Exercise description ▸ Please retype all the records below exactly as they read.
★ ★ ★ ★ ★
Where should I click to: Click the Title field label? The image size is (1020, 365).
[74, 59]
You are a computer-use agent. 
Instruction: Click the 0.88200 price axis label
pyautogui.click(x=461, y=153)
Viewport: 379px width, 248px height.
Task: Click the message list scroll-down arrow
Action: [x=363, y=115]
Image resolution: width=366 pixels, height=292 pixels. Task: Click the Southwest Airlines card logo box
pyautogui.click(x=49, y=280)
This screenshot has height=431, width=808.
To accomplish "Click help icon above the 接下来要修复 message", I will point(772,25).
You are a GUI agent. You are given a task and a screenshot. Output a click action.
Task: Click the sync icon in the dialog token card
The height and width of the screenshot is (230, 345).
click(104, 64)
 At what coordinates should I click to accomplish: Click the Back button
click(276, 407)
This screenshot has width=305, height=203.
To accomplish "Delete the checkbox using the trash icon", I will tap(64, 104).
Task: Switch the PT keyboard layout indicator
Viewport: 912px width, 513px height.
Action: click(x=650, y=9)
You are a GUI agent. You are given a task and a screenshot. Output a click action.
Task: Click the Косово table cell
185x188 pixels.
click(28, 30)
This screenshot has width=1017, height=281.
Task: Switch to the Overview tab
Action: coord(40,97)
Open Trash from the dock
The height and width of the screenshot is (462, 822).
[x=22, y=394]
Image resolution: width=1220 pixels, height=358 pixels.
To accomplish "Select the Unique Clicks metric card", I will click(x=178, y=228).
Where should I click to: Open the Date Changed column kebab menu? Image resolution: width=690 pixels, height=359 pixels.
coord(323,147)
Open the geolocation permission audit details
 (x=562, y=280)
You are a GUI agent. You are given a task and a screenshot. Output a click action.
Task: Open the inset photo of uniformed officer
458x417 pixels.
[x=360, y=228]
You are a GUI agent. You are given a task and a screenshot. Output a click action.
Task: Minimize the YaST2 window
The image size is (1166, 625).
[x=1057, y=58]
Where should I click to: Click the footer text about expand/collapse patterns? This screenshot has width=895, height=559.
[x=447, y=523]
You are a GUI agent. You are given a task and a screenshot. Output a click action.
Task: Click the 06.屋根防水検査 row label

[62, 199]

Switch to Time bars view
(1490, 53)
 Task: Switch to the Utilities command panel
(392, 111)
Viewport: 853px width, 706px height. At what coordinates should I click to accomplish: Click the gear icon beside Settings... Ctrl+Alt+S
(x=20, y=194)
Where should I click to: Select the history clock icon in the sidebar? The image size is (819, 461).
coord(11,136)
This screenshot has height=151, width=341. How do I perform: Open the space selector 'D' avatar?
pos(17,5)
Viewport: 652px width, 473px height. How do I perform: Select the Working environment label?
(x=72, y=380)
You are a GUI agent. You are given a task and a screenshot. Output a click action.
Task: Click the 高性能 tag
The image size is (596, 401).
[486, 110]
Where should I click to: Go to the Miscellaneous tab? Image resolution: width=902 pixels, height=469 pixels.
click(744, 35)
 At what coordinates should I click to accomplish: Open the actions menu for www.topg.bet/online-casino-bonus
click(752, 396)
★ ★ ★ ★ ★
Answer to the exercise ▸
Where should I click to: Click the Title field label? The image size is (1020, 365).
[74, 59]
You are a computer-use agent. 
Instruction: Click the 0.88200 price axis label
pyautogui.click(x=461, y=153)
Viewport: 379px width, 248px height.
Task: Click the message list scroll-down arrow
Action: [x=363, y=115]
Image resolution: width=366 pixels, height=292 pixels. Task: Click the Southwest Airlines card logo box
pyautogui.click(x=49, y=280)
This screenshot has height=431, width=808.
To accomplish "Click help icon above the 接下来要修复 message", I will point(772,25).
You are a GUI agent. You are given a task and a screenshot. Output a click action.
Task: Click the sync icon in the dialog token card
The height and width of the screenshot is (230, 345).
click(104, 64)
 At what coordinates should I click to accomplish: Click the Back button
click(276, 407)
This screenshot has width=305, height=203.
To accomplish "Delete the checkbox using the trash icon", I will tap(64, 104).
Task: Switch the PT keyboard layout indicator
Viewport: 912px width, 513px height.
Action: click(x=650, y=9)
You are a GUI agent. You are given a task and a screenshot. Output a click action.
Task: Click the Косово table cell
185x188 pixels.
click(28, 30)
This screenshot has width=1017, height=281.
Task: Switch to the Overview tab
Action: coord(40,97)
Open Trash from the dock
The height and width of the screenshot is (462, 822).
[x=22, y=394]
Image resolution: width=1220 pixels, height=358 pixels.
To accomplish "Select the Unique Clicks metric card", I will click(x=178, y=228).
Where should I click to: Open the Date Changed column kebab menu? Image resolution: width=690 pixels, height=359 pixels.
coord(323,147)
Open the geolocation permission audit details
 (x=562, y=280)
You are a GUI agent. You are given a task and a screenshot. Output a click action.
Task: Open the inset photo of uniformed officer
458x417 pixels.
[x=360, y=228]
You are a GUI agent. You are given a task and a screenshot. Output a click action.
Task: Minimize the YaST2 window
The image size is (1166, 625).
[x=1057, y=58]
Where should I click to: Click the footer text about expand/collapse patterns? This screenshot has width=895, height=559.
[x=447, y=523]
You are a GUI agent. You are given a task and a screenshot. Output a click action.
Task: Click the 06.屋根防水検査 row label

[62, 199]

Switch to Time bars view
(1490, 53)
 Task: Switch to the Utilities command panel
(392, 111)
Viewport: 853px width, 706px height. At what coordinates should I click to accomplish: Click the gear icon beside Settings... Ctrl+Alt+S
(x=20, y=194)
Where should I click to: Select the history clock icon in the sidebar? The image size is (819, 461).
coord(11,136)
This screenshot has height=151, width=341. How do I perform: Open the space selector 'D' avatar?
pos(17,5)
Viewport: 652px width, 473px height. How do I perform: Select the Working environment label?
(x=72, y=380)
You are a GUI agent. You are given a task and a screenshot. Output a click action.
Task: Click the 高性能 tag
The image size is (596, 401).
[486, 110]
Where should I click to: Go to the Miscellaneous tab? Image resolution: width=902 pixels, height=469 pixels.
click(744, 35)
 At what coordinates should I click to accomplish: Open the actions menu for www.topg.bet/online-casino-bonus
click(752, 396)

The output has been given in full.